** TÂCHE DEMANDÉE **
Réécrivez sous forme de tableau Markdown la partie du matériel qui commence par la ligne contenant "This screenshot has height=596, width=1024." et se termine par celle contenant "(x=913, y=350)", ces deux lignes comprises, sans les lignes vides. Donnez au tableau une colonne Numéro pour le rang de chaque ligne et une colonne Ligne pour son texte.

** MATÉRIEL FOURNI **
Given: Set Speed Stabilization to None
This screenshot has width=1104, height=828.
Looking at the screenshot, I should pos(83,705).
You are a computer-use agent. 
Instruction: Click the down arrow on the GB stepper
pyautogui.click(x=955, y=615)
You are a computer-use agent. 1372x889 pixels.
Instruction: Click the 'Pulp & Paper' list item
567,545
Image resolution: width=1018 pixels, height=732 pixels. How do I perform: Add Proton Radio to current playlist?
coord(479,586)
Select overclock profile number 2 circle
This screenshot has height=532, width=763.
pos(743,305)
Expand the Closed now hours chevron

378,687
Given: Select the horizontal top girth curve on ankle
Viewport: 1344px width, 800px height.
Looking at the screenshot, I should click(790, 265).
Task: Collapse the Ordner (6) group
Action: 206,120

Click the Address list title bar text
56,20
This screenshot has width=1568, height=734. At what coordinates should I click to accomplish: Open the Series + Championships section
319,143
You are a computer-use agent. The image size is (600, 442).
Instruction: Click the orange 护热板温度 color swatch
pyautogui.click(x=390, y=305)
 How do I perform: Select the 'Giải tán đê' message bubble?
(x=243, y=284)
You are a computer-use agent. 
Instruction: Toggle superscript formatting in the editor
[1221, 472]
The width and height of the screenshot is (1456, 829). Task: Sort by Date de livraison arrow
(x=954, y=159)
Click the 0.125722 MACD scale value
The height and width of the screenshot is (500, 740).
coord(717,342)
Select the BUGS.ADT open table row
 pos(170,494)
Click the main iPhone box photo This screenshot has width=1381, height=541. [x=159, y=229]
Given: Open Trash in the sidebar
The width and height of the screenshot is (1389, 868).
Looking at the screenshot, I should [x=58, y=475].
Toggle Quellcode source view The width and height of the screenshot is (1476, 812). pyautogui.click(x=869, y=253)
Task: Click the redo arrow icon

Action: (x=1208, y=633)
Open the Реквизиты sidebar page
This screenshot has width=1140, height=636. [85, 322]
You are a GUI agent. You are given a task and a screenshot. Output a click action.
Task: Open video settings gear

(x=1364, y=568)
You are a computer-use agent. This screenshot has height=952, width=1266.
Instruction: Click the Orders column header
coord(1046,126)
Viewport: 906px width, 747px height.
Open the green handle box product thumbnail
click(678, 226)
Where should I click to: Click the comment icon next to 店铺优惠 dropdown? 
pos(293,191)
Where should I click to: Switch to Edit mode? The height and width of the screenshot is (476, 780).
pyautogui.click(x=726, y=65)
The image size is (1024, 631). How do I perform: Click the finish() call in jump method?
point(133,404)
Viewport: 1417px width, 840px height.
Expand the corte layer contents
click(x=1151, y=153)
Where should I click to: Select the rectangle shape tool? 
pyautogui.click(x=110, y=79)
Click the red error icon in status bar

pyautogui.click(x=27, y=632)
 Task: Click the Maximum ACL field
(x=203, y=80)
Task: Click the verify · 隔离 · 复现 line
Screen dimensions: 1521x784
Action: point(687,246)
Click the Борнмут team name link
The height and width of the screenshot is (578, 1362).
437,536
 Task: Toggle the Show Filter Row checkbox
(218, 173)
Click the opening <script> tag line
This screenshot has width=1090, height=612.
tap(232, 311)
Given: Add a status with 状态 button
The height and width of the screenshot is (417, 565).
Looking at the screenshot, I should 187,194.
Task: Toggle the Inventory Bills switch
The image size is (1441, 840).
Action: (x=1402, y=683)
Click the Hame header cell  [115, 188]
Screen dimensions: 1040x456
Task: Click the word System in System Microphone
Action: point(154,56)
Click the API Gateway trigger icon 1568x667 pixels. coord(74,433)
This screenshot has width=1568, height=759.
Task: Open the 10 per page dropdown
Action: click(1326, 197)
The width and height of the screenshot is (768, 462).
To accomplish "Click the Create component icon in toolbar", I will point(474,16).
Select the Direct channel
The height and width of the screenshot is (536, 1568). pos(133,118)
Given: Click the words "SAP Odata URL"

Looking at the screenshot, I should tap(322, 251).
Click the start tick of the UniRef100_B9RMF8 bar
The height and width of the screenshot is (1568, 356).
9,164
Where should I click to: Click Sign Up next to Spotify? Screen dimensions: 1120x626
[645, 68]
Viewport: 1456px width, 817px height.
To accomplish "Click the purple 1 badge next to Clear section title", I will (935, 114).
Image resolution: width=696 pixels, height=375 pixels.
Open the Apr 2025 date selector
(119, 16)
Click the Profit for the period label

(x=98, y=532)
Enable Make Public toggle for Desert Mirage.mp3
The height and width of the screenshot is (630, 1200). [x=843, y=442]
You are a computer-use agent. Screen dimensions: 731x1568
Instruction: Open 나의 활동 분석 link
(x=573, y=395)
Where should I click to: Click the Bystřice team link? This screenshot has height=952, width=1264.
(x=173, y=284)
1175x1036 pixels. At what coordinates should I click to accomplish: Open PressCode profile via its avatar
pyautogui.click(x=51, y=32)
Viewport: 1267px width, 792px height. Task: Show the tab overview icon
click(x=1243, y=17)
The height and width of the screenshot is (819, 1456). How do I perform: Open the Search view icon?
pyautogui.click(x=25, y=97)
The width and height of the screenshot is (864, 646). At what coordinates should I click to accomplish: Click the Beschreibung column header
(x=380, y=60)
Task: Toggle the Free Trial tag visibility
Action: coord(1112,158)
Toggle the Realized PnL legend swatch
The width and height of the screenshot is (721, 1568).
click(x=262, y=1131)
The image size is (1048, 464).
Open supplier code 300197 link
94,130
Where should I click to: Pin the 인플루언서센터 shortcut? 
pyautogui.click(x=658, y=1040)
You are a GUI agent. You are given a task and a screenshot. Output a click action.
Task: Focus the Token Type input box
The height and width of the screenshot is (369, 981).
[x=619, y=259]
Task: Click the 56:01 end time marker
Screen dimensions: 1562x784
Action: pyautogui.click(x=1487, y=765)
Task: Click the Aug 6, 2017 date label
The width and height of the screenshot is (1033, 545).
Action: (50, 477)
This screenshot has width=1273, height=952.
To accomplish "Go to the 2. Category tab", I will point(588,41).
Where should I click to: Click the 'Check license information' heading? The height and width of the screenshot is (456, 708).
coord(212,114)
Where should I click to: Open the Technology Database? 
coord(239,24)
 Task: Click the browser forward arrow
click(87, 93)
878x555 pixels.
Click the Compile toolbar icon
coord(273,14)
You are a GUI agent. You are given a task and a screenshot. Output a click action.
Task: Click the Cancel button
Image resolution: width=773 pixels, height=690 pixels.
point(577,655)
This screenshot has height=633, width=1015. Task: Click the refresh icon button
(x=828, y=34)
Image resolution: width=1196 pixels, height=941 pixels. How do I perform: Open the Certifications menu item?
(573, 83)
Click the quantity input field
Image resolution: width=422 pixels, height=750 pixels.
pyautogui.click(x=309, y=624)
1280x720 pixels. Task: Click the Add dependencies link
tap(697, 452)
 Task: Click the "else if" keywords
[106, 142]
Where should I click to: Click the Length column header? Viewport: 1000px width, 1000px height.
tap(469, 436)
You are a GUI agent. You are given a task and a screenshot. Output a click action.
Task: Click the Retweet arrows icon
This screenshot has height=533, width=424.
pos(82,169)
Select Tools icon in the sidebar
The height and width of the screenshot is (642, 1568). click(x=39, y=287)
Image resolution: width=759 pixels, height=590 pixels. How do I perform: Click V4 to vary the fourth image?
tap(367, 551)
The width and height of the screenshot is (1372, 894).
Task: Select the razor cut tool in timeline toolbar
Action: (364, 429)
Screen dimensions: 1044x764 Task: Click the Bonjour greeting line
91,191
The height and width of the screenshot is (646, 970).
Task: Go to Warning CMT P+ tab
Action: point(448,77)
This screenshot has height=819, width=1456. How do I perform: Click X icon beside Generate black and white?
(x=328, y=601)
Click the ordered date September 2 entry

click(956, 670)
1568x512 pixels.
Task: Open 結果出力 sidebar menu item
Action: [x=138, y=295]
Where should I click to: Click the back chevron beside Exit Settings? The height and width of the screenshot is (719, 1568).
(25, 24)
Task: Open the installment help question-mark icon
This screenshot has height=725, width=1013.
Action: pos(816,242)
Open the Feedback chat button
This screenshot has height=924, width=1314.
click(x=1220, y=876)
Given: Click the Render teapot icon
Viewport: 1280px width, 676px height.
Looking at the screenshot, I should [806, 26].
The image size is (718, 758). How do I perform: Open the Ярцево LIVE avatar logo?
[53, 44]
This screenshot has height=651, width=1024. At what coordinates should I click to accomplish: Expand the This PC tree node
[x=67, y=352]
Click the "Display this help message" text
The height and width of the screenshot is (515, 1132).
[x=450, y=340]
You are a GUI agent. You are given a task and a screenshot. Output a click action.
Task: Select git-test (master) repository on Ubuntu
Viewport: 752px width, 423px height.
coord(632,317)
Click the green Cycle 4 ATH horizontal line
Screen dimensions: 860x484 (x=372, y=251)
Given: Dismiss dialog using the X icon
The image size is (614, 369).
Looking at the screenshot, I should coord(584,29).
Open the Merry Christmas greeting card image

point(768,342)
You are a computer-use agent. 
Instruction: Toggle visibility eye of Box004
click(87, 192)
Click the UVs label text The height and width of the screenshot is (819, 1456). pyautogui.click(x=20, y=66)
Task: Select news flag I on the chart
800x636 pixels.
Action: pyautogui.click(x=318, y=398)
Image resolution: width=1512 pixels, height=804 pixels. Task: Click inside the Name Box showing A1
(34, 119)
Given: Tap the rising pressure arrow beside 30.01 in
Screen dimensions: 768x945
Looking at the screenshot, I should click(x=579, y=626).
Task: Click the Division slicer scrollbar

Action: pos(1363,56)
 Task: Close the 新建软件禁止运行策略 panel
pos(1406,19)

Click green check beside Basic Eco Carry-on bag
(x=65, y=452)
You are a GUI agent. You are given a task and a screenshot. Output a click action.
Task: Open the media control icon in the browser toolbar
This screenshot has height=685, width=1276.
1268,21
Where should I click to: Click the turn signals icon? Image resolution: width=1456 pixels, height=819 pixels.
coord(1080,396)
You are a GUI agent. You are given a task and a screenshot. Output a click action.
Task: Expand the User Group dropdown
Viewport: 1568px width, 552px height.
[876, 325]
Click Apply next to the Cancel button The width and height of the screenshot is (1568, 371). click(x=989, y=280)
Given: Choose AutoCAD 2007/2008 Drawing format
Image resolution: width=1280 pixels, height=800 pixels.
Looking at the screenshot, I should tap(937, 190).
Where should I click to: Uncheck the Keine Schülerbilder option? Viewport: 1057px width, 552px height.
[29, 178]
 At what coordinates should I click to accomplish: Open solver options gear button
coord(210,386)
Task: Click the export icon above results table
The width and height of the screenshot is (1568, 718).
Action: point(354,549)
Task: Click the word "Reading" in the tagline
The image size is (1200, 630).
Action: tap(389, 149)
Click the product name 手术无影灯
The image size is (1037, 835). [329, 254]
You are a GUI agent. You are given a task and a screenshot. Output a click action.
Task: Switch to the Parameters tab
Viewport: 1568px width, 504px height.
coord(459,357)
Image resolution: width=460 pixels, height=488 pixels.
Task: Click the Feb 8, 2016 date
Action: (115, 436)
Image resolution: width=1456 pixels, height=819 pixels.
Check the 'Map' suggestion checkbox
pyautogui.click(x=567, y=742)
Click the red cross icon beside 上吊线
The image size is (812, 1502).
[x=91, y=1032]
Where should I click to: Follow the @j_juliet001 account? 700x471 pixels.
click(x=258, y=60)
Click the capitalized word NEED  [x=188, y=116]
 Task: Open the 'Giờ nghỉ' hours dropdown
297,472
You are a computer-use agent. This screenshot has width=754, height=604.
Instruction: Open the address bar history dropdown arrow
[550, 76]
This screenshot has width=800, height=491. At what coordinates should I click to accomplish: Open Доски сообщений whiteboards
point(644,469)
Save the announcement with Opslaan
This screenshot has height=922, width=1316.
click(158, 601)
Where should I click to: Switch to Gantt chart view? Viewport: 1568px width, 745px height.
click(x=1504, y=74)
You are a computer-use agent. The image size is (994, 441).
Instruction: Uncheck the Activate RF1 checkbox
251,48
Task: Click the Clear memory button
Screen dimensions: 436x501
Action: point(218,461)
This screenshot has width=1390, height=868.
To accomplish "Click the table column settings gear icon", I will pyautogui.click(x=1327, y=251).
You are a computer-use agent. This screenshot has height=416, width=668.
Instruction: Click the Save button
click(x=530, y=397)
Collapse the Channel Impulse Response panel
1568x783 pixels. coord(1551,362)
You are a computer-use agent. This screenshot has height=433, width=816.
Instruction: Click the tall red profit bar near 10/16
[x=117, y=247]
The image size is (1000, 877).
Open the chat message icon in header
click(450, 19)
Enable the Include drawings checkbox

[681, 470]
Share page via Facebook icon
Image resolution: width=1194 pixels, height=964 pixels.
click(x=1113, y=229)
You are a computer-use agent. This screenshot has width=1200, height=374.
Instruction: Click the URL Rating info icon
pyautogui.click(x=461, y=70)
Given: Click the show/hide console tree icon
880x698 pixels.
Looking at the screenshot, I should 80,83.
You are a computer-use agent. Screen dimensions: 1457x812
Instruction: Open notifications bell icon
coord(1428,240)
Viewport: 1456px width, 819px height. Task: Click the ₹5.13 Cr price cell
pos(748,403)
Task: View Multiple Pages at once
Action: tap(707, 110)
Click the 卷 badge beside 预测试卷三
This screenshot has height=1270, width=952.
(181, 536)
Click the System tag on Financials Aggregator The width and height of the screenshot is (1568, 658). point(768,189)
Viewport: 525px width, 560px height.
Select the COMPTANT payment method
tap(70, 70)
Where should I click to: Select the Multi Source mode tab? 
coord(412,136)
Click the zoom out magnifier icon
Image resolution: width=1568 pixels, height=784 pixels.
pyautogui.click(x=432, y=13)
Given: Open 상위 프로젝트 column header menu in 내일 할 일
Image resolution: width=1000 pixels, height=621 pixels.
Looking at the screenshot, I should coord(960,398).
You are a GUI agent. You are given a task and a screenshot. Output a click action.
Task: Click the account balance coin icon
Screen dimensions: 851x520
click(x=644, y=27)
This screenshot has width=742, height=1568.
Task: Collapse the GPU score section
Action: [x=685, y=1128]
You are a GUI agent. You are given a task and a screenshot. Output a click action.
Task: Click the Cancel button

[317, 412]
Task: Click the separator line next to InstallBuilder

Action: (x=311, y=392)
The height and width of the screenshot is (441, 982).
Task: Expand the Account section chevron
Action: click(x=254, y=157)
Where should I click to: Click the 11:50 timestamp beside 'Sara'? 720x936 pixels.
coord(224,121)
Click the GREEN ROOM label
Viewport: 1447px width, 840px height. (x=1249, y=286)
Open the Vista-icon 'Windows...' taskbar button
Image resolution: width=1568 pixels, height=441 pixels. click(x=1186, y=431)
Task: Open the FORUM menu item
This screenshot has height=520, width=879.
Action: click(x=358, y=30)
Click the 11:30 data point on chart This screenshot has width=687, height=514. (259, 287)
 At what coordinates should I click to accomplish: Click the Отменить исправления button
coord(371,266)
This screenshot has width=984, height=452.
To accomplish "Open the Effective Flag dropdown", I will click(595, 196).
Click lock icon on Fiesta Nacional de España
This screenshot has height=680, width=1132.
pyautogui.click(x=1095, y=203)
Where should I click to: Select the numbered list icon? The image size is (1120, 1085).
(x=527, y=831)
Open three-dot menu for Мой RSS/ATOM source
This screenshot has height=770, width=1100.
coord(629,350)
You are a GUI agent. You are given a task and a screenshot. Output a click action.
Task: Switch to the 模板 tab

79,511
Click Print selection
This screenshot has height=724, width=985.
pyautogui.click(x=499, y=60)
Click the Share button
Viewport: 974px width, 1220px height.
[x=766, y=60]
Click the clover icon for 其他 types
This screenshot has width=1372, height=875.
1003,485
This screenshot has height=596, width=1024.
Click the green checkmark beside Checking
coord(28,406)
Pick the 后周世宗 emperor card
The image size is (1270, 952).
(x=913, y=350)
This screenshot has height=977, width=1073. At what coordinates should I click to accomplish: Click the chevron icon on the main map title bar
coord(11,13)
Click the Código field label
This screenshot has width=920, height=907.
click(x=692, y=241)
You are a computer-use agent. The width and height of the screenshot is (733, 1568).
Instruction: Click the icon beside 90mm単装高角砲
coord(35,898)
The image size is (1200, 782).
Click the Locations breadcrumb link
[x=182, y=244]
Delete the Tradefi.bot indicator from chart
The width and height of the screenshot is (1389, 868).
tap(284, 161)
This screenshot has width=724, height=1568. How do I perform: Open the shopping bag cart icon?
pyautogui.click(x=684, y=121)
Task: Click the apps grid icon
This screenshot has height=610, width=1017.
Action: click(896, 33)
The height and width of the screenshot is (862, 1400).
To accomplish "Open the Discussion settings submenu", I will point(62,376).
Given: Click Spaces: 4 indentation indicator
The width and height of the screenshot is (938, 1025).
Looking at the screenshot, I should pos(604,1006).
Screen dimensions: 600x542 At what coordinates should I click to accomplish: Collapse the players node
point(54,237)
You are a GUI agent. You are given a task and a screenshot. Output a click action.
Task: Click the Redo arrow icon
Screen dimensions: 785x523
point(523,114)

** RÉSULTAT OBTENU **
| Numéro | Ligne |
|---|---|
| 1 | This screenshot has height=596, width=1024. |
| 2 | Click the green checkmark beside Checking |
| 3 | coord(28,406) |
| 4 | Pick the 后周世宗 emperor card |
| 5 | The image size is (1270, 952). |
| 6 | (x=913, y=350) |